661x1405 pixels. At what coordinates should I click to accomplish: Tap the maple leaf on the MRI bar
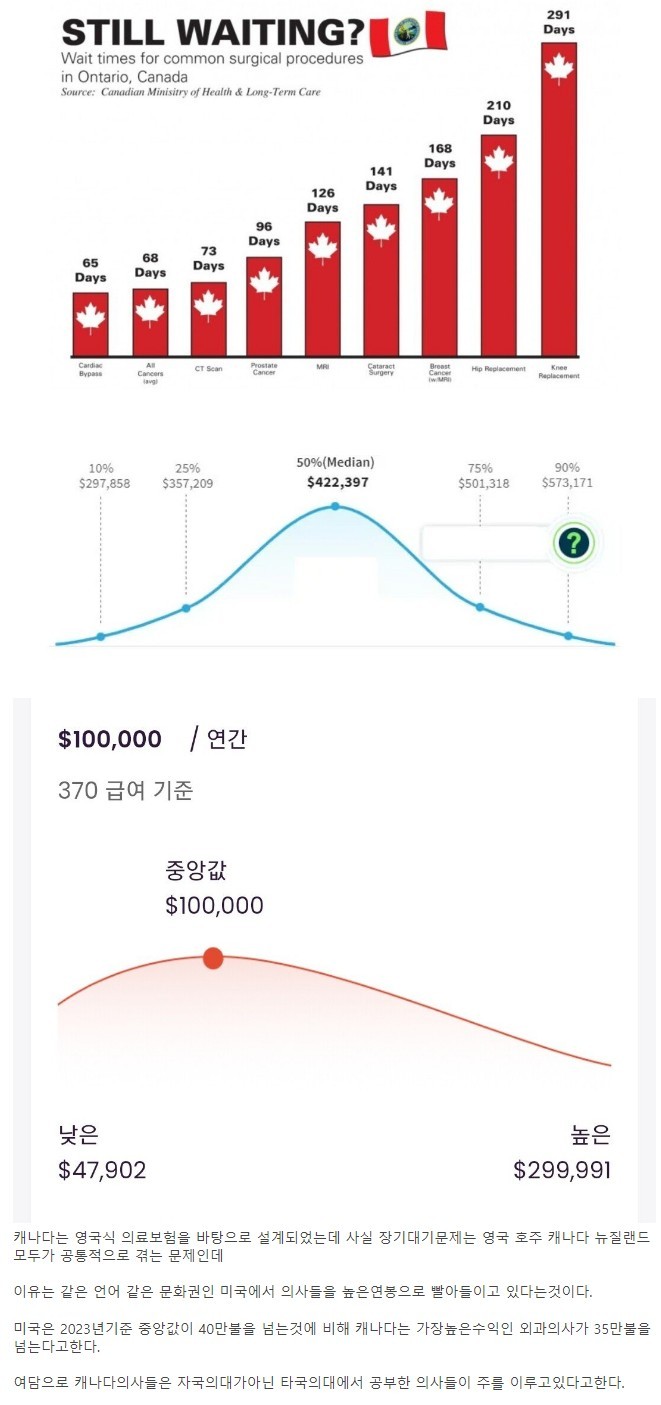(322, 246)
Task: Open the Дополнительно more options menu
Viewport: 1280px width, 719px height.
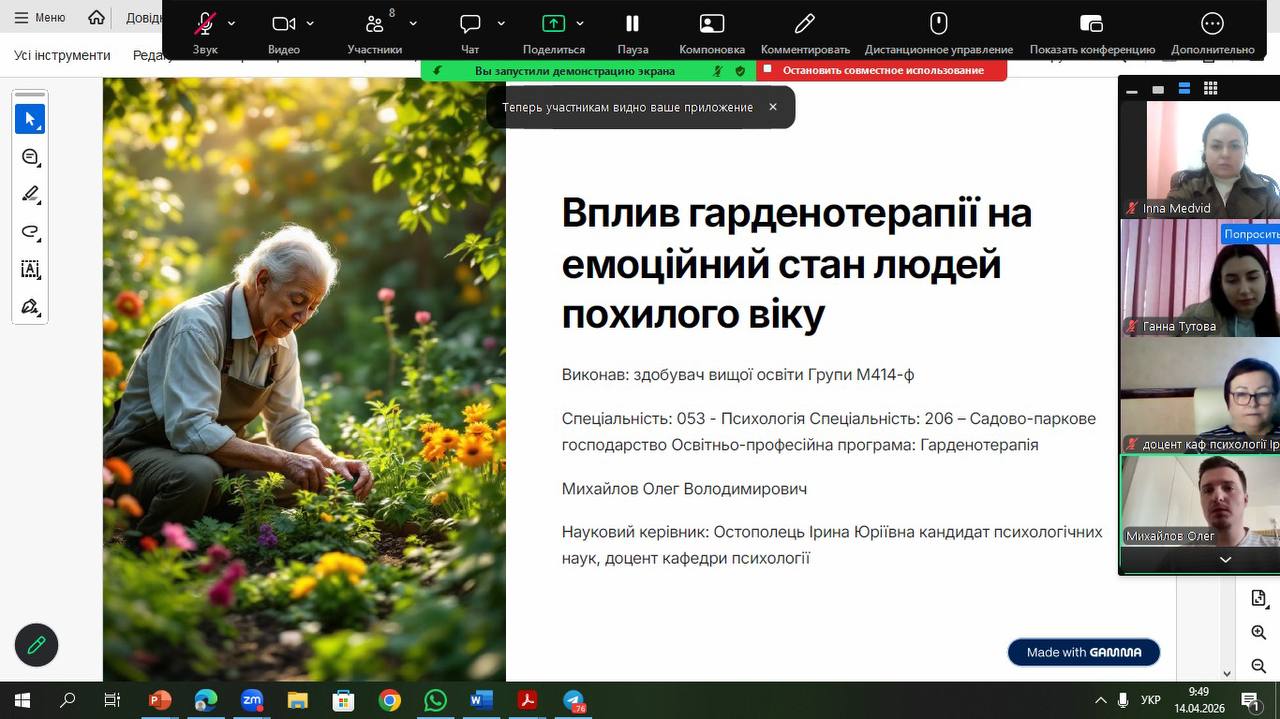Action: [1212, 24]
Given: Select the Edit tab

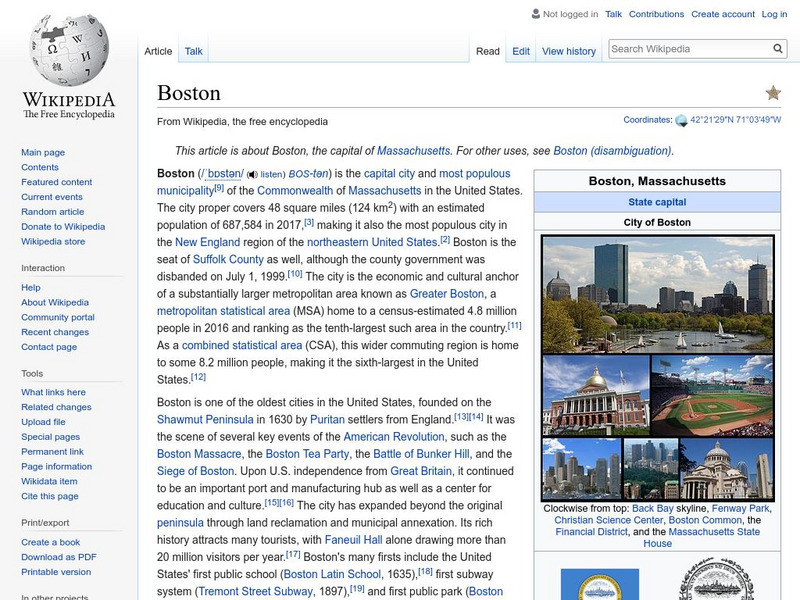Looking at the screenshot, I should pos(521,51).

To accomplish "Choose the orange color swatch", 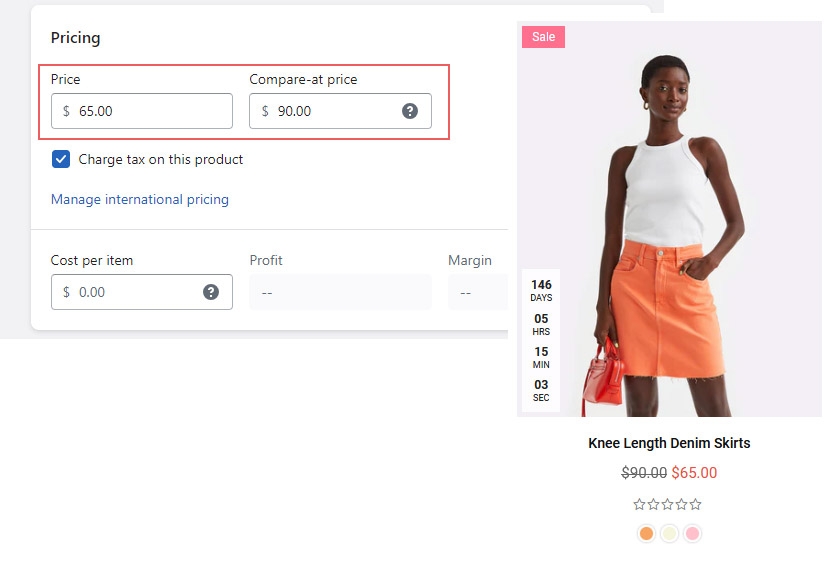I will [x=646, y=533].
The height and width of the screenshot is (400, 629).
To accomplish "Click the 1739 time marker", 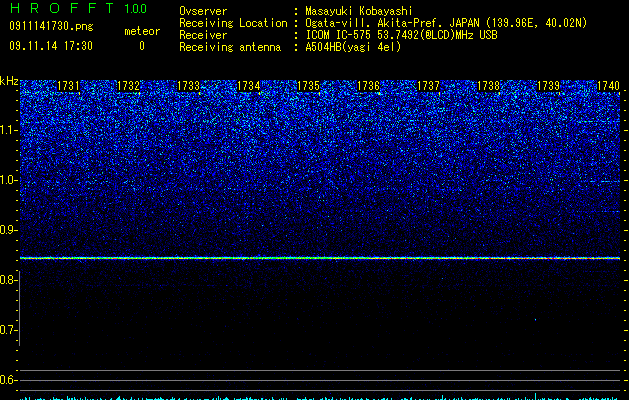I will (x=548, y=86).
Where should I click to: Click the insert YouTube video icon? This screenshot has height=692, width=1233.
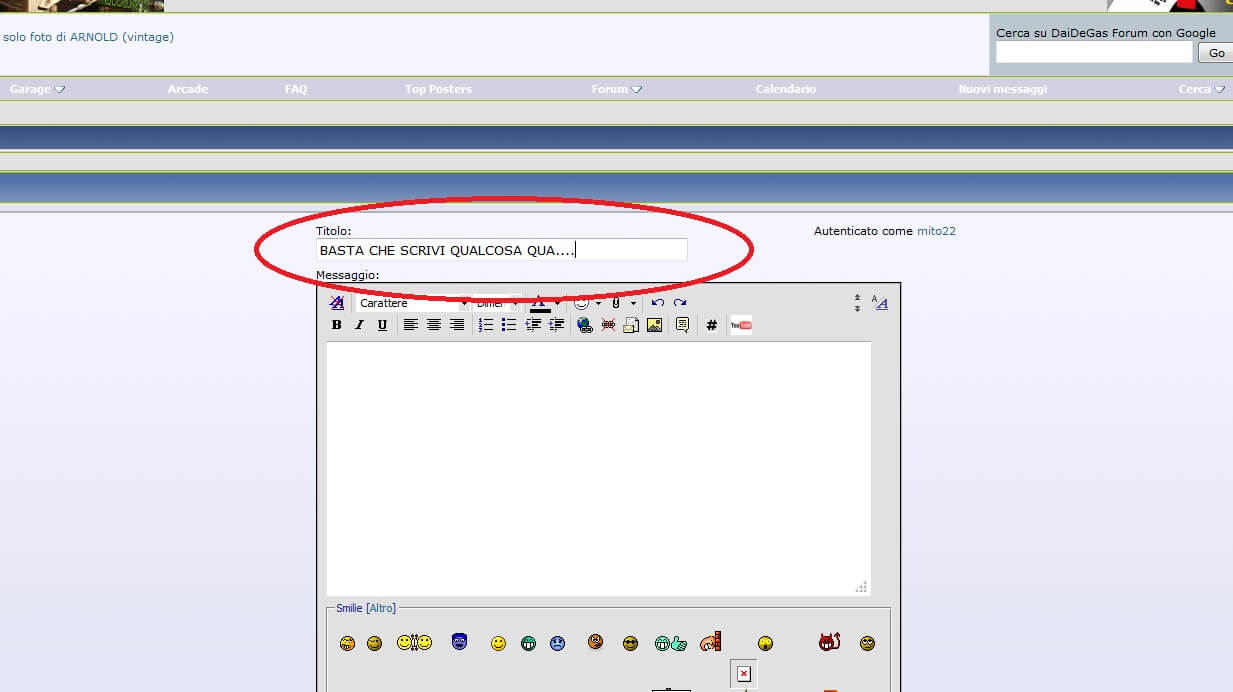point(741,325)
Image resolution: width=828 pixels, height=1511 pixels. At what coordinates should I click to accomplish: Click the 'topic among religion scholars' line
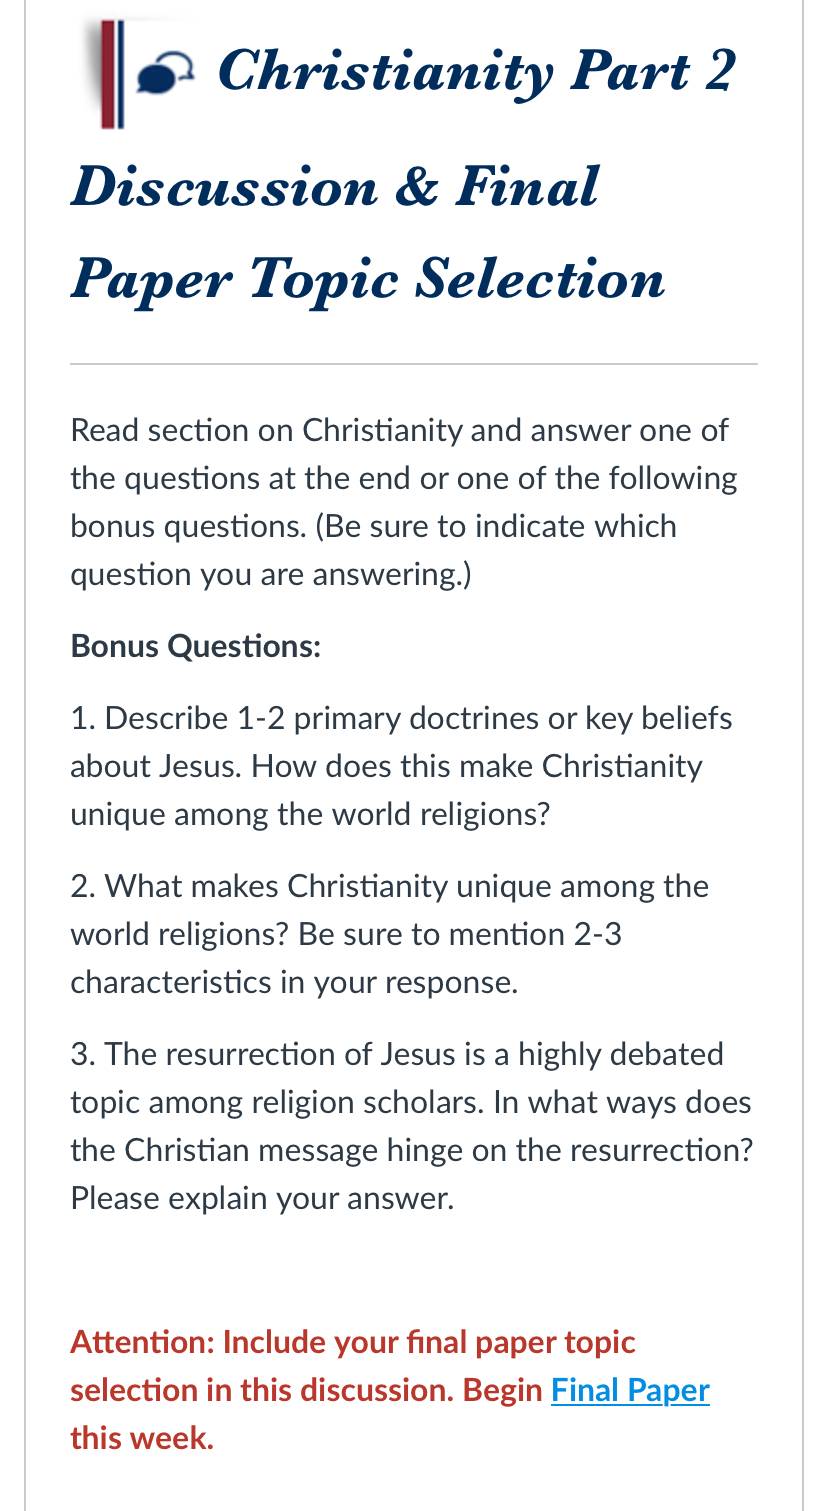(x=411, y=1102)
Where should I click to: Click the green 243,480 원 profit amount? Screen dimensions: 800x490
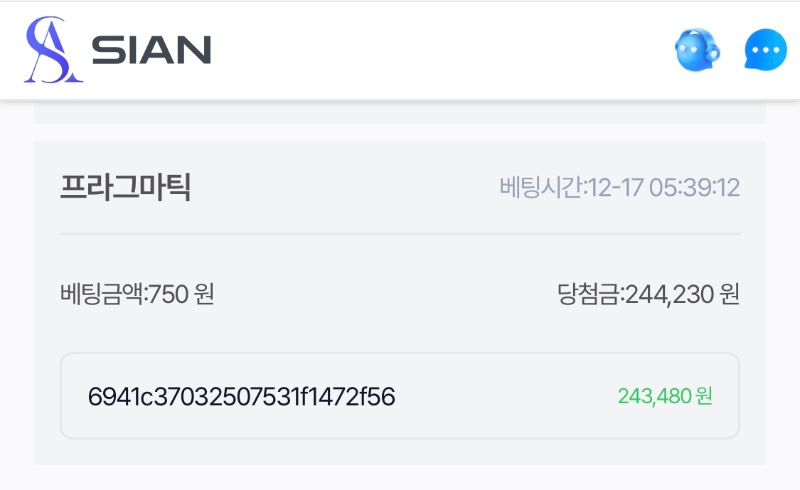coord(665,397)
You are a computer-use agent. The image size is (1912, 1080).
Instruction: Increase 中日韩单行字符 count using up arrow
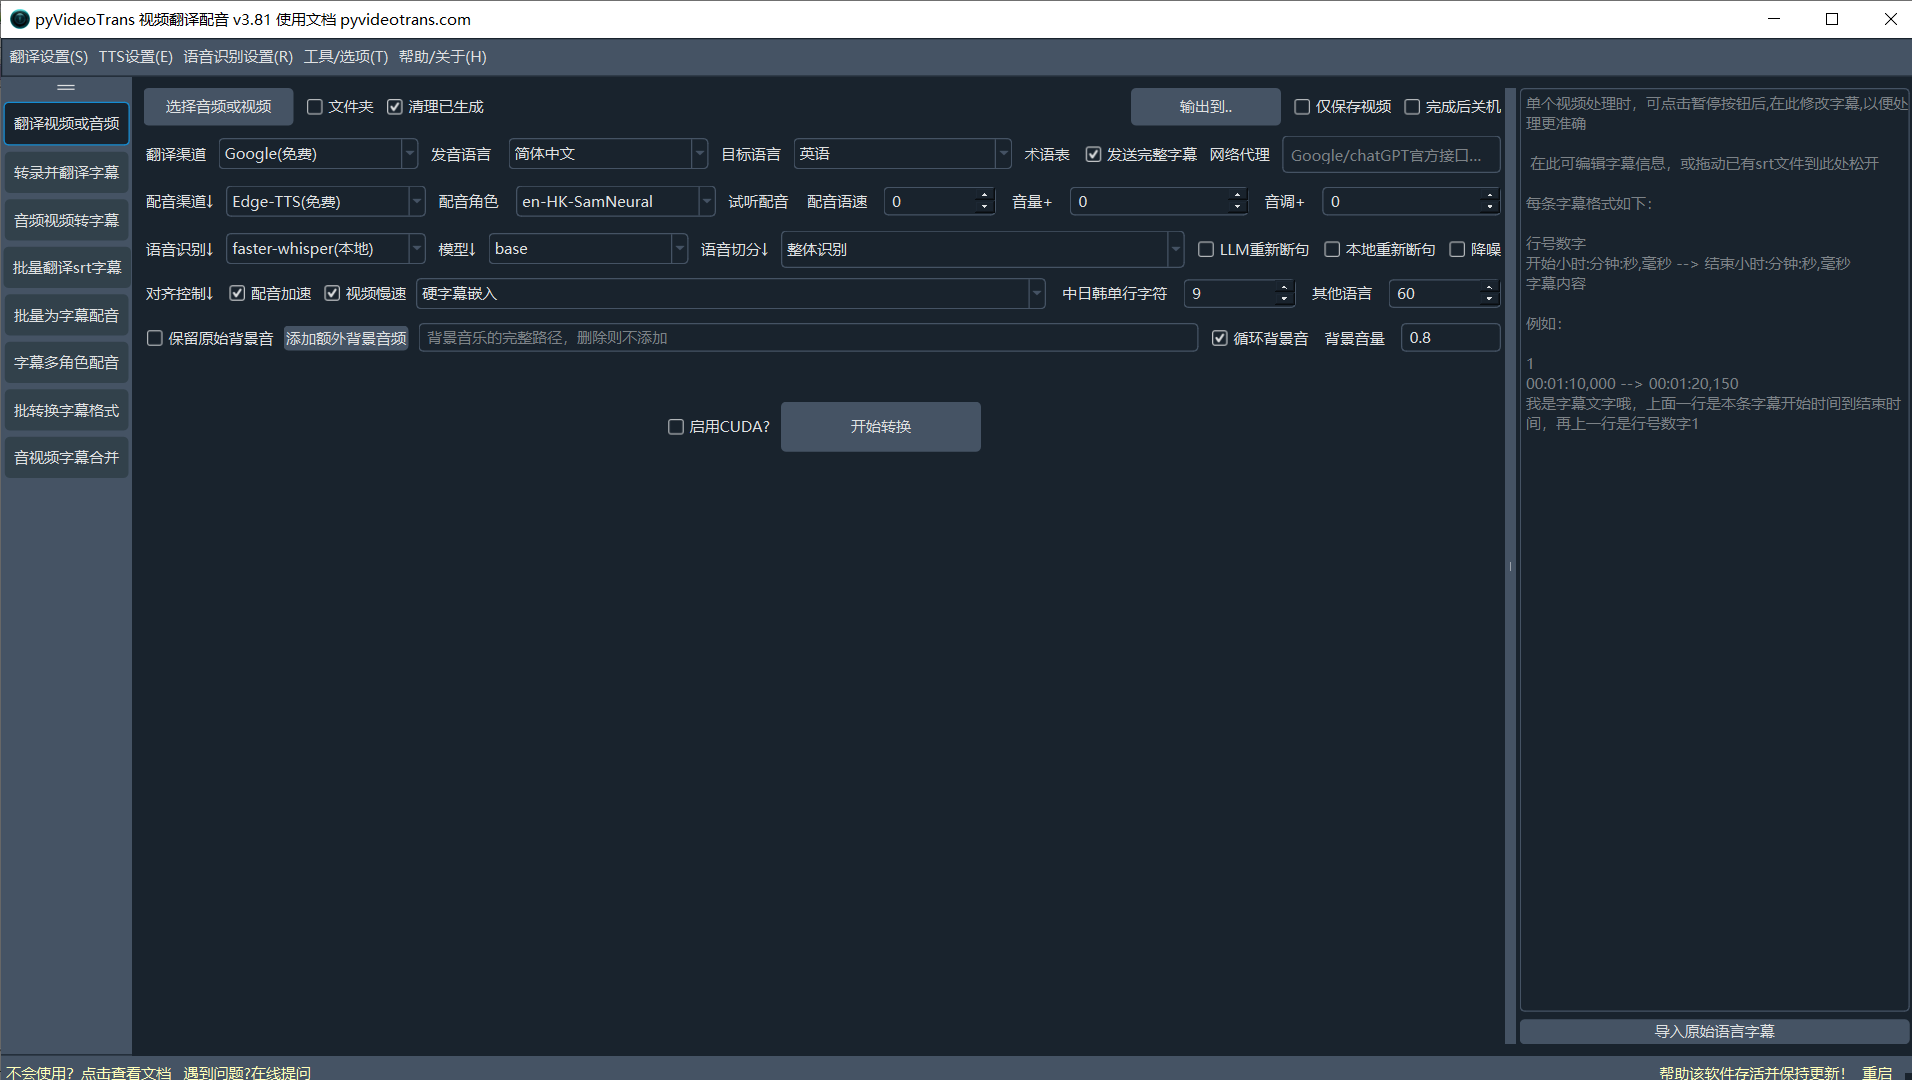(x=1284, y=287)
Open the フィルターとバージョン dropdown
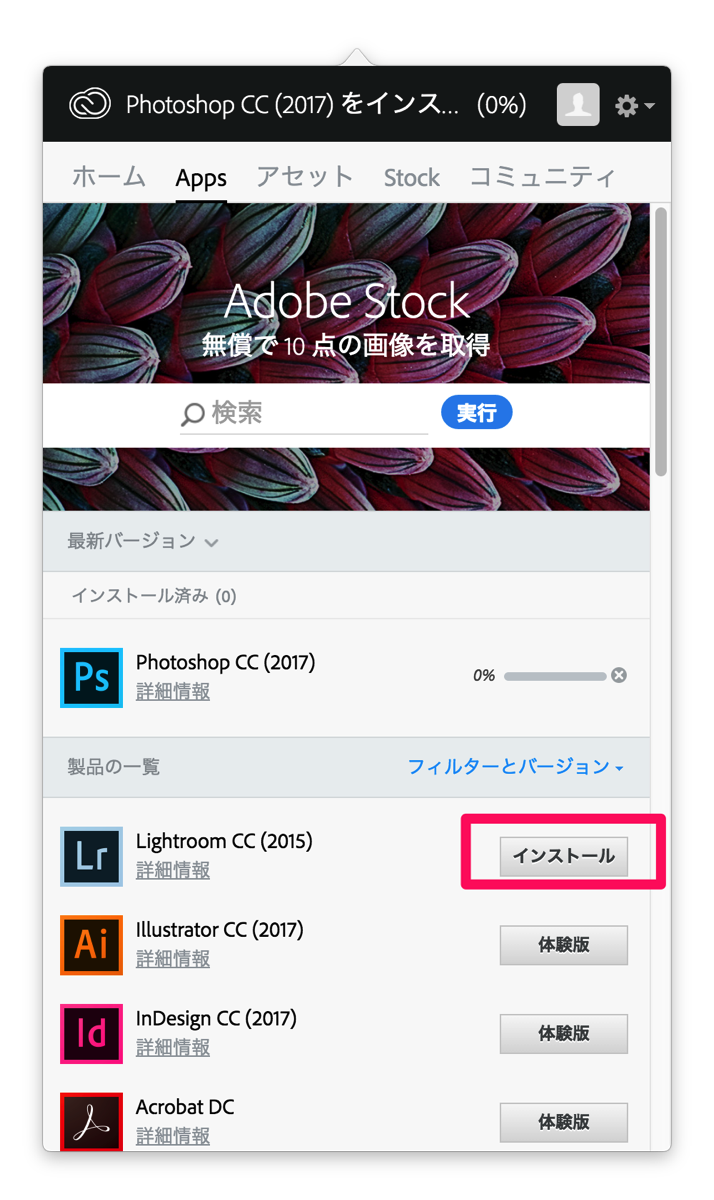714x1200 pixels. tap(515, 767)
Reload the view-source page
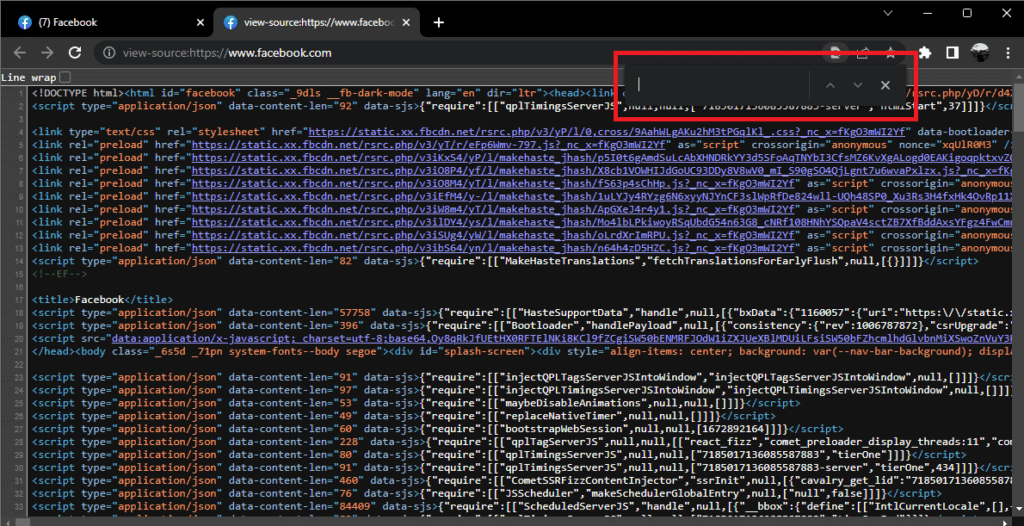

> WORK ORDER: Return the lines exactly, from the one containing "You are a computer-use" through the last line above, including both ends and excluding every picture.

> RESPONSE:
You are a computer-use agent. The image size is (1912, 1080).
Instruction: Increase 中日韩单行字符 count using up arrow
(x=1284, y=287)
Open the フィルターとバージョン dropdown
714x1200 pixels. tap(515, 767)
Reload the view-source page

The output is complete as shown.